### Data for processing
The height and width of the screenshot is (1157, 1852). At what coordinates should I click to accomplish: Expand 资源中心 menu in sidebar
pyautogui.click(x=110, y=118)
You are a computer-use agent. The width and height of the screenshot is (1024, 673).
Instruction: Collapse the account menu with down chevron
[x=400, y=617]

### Task directions
With no line omitted, copy all the data exactly.

### Final answer
The height and width of the screenshot is (1157, 1852). At what coordinates should I click to accomplish: Expand 资源中心 menu in sidebar
pyautogui.click(x=110, y=118)
You are a computer-use agent. The width and height of the screenshot is (1024, 673).
Instruction: Collapse the account menu with down chevron
[x=400, y=617]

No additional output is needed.